Buy now, pay later (BNPL) is becoming increasingly popular, especially among conventional credit-conscious millennial and Gen Z consumers. Fintech startups and established financial institutions alike are entering into the mix with their own services, with $680 billion in transaction volume up for grabs by 2025. Rapid expansion, as we’ve seen with other emergent IT trends, brings new concerns.
While many industry observers refer to the current Consumer Financial Protection Bureau (CFPB) investigation into BNPL vendors as the sector’s largest challenge, regulators and industry participants should be concerned about another issue: fraud. Cybercrime is sometimes used as a gauge of economic trends, and as the BNPL market grows, fraudsters are cashing in.
Scammers are hiding in plain sight on encrypted chat applications rather than relegating their activities to dark web markets. They communicate through publicly accessible forums on these networks to develop new techniques to attack BNPL providers. BNPL vendors must ensure they have the necessary defensive plan in place to prevent fraud on their own platforms and networks in order to stay ahead of these schemes.
Payment fraud is becoming more common, and anybody with access to the internet may participate. BNPL providers and merchants that utilize them should protect their own properties by recognizing how they are at danger, rather than waiting for platforms to remove these fraud forums from their services. So, how do these new fraud schemes appear, and how can providers prevent themselves from them? Let’s get started.
For years, the dark web has been a haven for cybercriminals and a haven for fraudsters hoping to gain compromising information. With the recent crackdown on dark web markets, cybercriminals have shifted to new, off-the-beaten-path locations to carry out their unlawful activities. Malicious actors are using secure chat apps like Telegram to carry out their criminal activities. Secure messaging applications are a sanctuary for professional criminals trying to stay anonymous since they are part of the deep web, which isn’t searched by search engines.

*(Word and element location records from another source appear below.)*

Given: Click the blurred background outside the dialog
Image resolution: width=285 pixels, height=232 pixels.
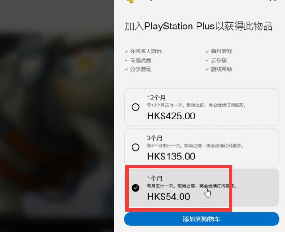Looking at the screenshot, I should click(56, 116).
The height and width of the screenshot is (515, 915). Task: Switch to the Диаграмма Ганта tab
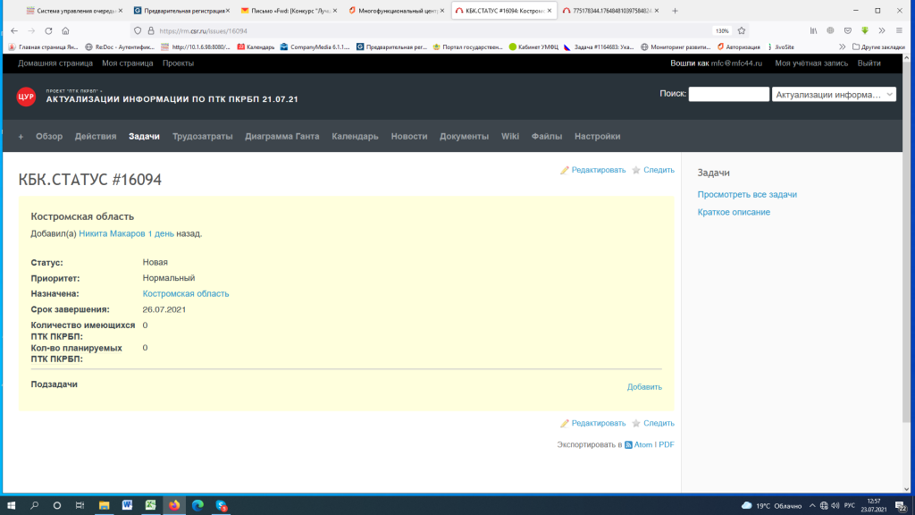point(281,137)
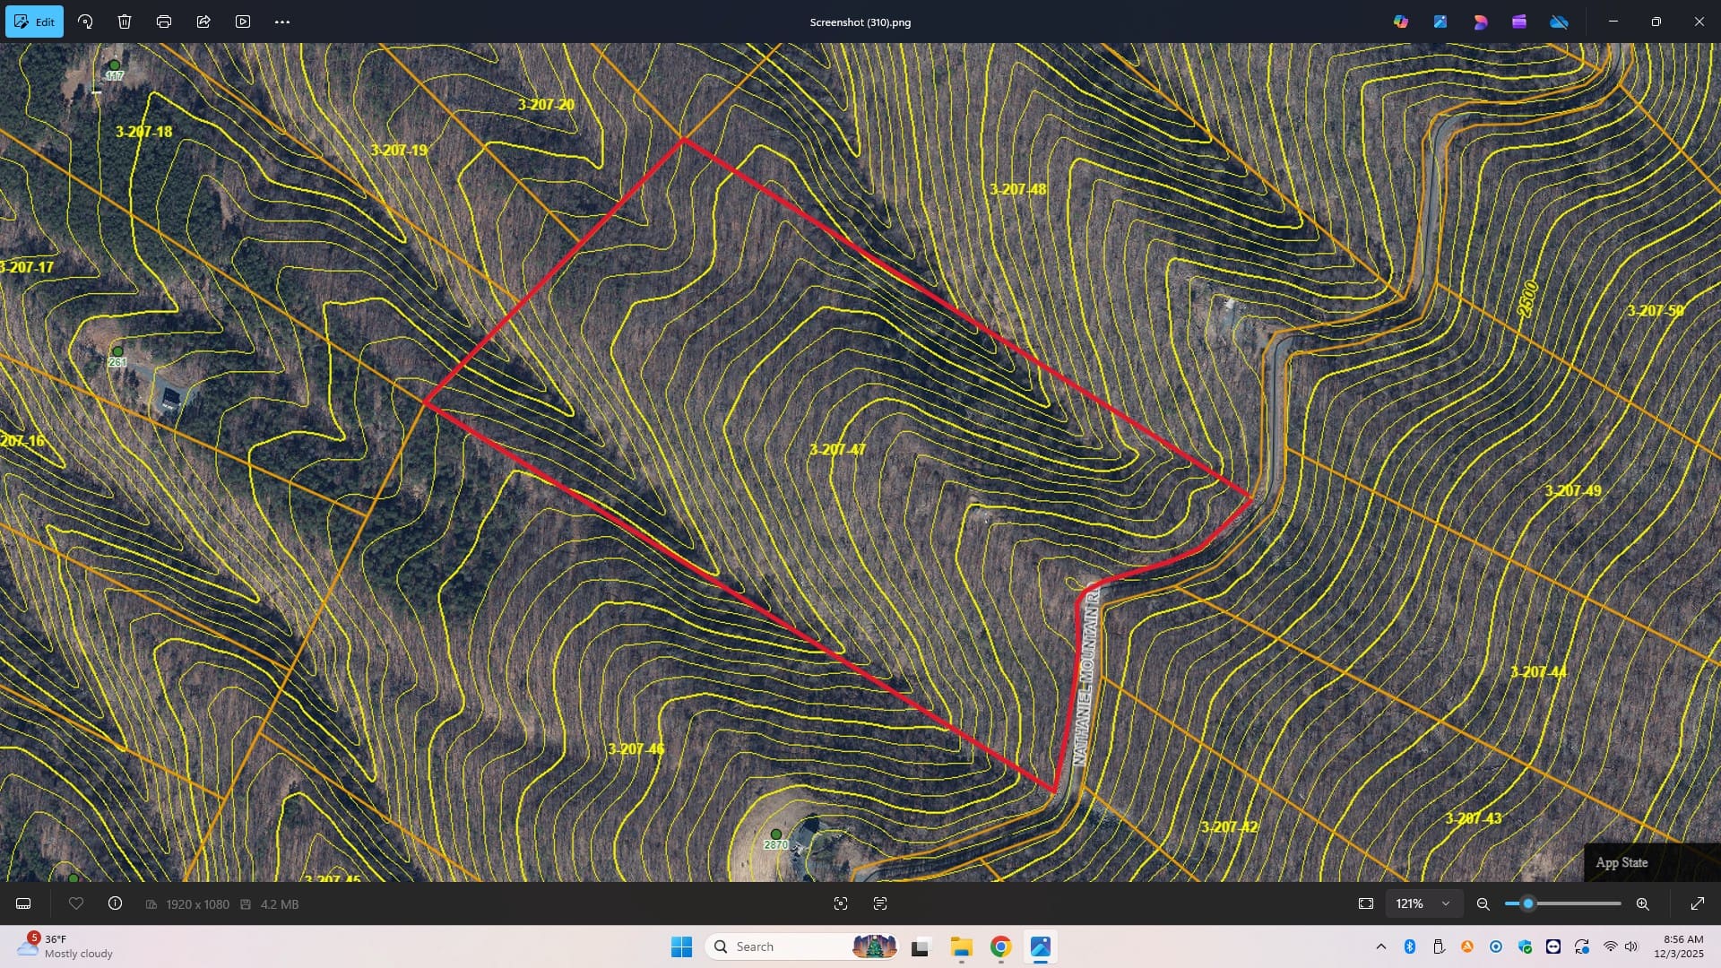Click the fit to window icon
Screen dimensions: 1721x968
1366,903
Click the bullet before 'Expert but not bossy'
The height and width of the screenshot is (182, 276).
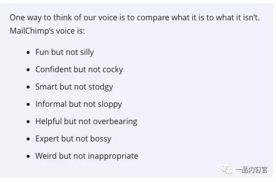tap(28, 139)
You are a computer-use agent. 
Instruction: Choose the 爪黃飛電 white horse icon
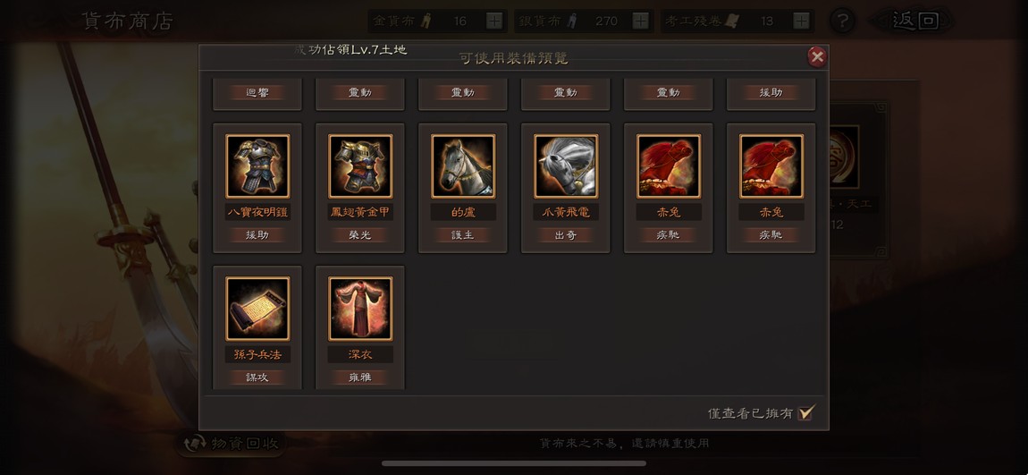[x=566, y=166]
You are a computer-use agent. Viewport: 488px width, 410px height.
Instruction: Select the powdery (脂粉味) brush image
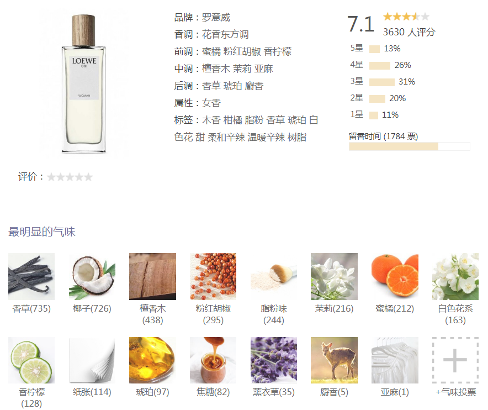[274, 276]
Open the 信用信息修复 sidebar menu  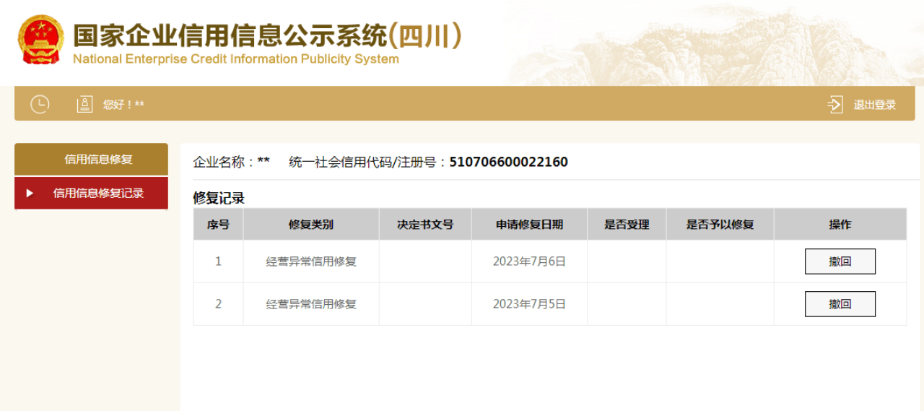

Fraudsters have refined their assault methods on these forums. Cybercriminals have begun to pitch fraud as a service rather than just purchasing and selling access to information. A Telegram scam in which thieves steal from restaurants and food delivery businesses is one example. They offer opportunistic consumers a meal at a drastically discounted rate by promoting their capacity to purchase food and beverage orders with stolen information (e.g., log-in credentials or credit card numbers).